HUBBLE SEES “SEARCHLIGHT BEAMS” COMING FROM NEBULA: The NASA/ESA Hubble Space Telescope has been at the cutting edge of research into what happens to stars like our Sun at the ends of their lives. One stage that stars pass through as they run out of nuclear fuel is called the preplanetary (or protoplanetary) nebula stage. A new Hubble image of the “Egg Nebula” shows one of the best views to date of this brief but dramatic phase in a star’s life.

The preplanetary nebula stage is a short period in the cycle of stellar evolution, and has nothing to do with planets. Over a few thousands of years, the hot remains of the aging star in the center of the nebula heat it up, excite the gas, and make it glow as a planetary nebula. The short lifespan of preplanetary nebulae means that there are relatively few of them in existence at any one time. Moreover, they are very dim, requiring powerful telescopes to be seen. This combination of rarity and faintness means they were only discovered comparatively recently. The Egg Nebula, the first to be discovered, was first spotted less than 40 years ago, and many aspects of this class of object still remain shrouded in mystery.

At the center of this image, and hidden in a thick cloud of dust, is the nebula’s central star. While we can’t see the star directly, four “searchlight beams” of light coming from it can be seen shining out through the nebula. It is thought that ring-shaped holes in the thick cocoon of dust, carved by jets coming from the star, let the beams of light emerge through the otherwise opaque cloud. The precise mechanism by which stellar jets produce these holes is not known for certain, but one possible explanation is that a binary star system, rather than a single star, exists at the center of the nebula.
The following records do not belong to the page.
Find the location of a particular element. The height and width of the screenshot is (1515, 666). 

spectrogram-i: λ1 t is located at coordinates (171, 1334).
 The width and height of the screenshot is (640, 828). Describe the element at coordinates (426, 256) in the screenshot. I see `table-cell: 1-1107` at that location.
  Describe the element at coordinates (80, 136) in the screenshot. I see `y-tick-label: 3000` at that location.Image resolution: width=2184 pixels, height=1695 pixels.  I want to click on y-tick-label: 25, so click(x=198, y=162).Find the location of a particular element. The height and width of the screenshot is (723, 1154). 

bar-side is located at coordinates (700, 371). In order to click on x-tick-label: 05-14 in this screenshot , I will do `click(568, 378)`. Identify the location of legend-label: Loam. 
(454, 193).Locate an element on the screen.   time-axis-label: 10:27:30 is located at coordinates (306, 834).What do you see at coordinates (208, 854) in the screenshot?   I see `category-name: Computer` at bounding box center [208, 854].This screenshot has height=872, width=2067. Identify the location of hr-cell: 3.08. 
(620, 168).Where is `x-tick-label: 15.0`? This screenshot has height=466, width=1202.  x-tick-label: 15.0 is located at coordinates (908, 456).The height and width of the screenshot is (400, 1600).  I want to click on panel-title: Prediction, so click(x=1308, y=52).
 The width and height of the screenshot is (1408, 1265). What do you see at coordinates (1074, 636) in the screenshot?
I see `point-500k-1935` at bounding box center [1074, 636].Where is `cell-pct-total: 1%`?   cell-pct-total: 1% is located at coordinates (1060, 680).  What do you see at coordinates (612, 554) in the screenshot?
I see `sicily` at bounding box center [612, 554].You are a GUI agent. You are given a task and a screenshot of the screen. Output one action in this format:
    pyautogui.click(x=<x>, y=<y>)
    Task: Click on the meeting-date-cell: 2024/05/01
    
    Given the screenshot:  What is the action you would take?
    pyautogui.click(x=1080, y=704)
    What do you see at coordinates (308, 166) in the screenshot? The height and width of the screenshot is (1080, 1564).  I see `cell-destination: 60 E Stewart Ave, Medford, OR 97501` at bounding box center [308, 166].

The onion-like layered structure of the more diffuse cloud surrounding the central cocoon is caused by periodic bursts of material being ejected from the dying star. The bursts typically occur every few hundred years.

The distance to the Egg Nebula is only known very approximately, the best guess placing it at around 3,000 light-years from Earth. This in turn means that astronomers do not have any accurate figures for the size of the nebula (it may be larger and further away, or smaller but nearer).

The Hubble Space Telescope is the first major optical telescope to be placed in space. It is named for Edwin Hubble, a staff astronomer at Mount Wilson Observatory, who in the 1920s used the 100-inch Hooker Telescope—the world’s largest telescope at that time—to measure the expansion of the Universe by observing galaxies beyond our own.

The Hubble Space Telescope has a diameter almost exactly the same as Mount Wilson’s 100-inch, but its location in space—in an orbit more than 100 miles above Earth’s atmosphere, with its image distortion, rain clouds, and light pollution—places it on the “ultimate mountaintop.”

Both the Hubble Telescope’s launch in 1990 and Edwin Hubble’s work at Mount Wilson Observatory were among the most significant advances in astronomy since Galileo first pointed a telescope toward the sky in 1609. They changed forever our perspective of the universe and our place within it.